#### TASK ITEM:
Your answer must be the full listing below, restated word for word, with no pictures in it.

#### EXERCISE MATERIAL:
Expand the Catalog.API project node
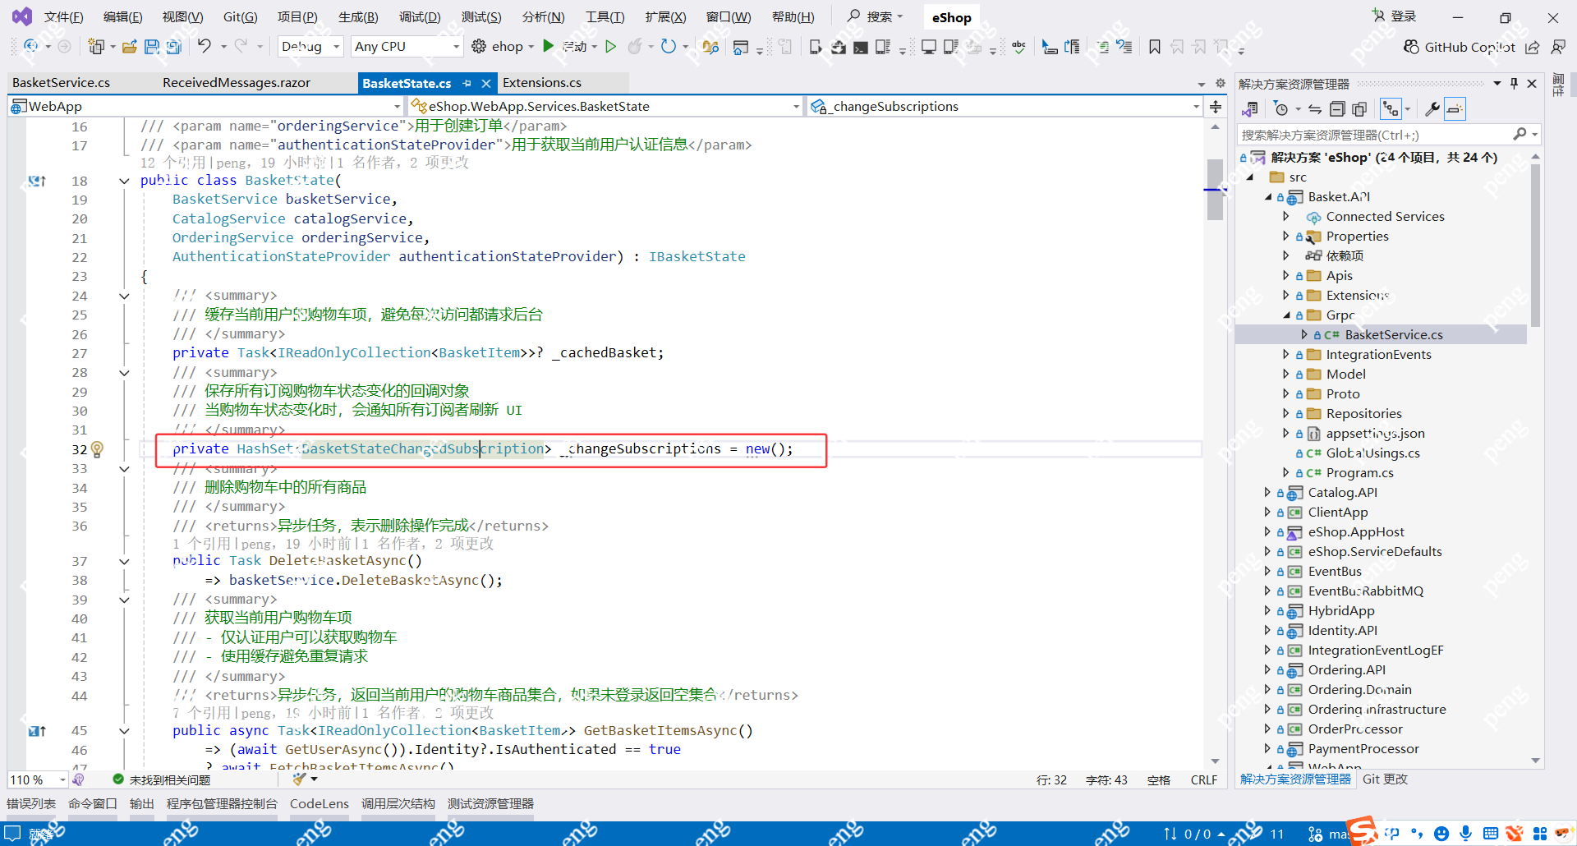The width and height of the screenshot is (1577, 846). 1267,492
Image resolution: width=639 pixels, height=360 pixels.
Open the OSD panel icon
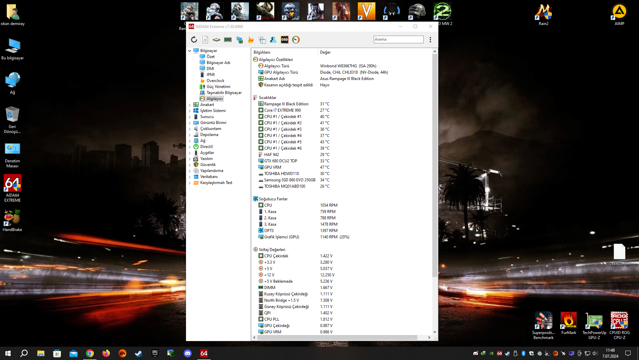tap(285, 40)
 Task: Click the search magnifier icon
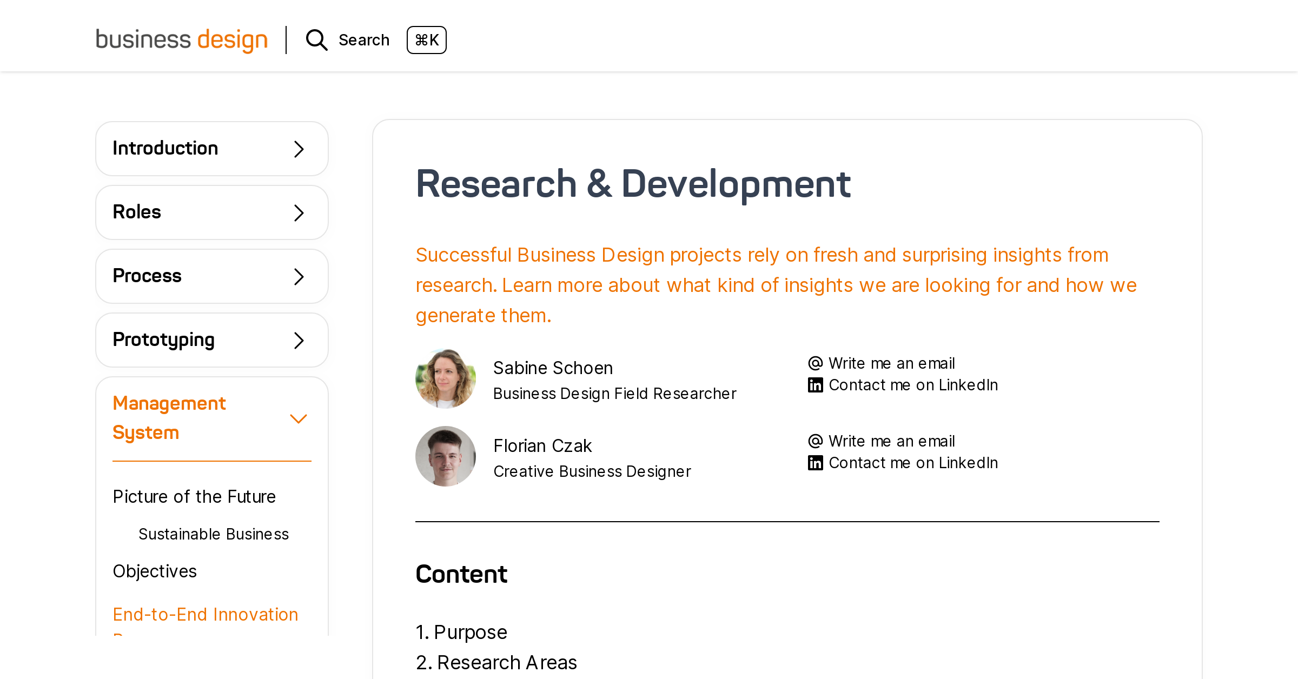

#### EXPECTED ANSWER:
Expand the Catalog.API project node
The width and height of the screenshot is (1577, 846). 1267,492
Image resolution: width=639 pixels, height=360 pixels.
Open the OSD panel icon
tap(285, 40)
 Task: Click the search magnifier icon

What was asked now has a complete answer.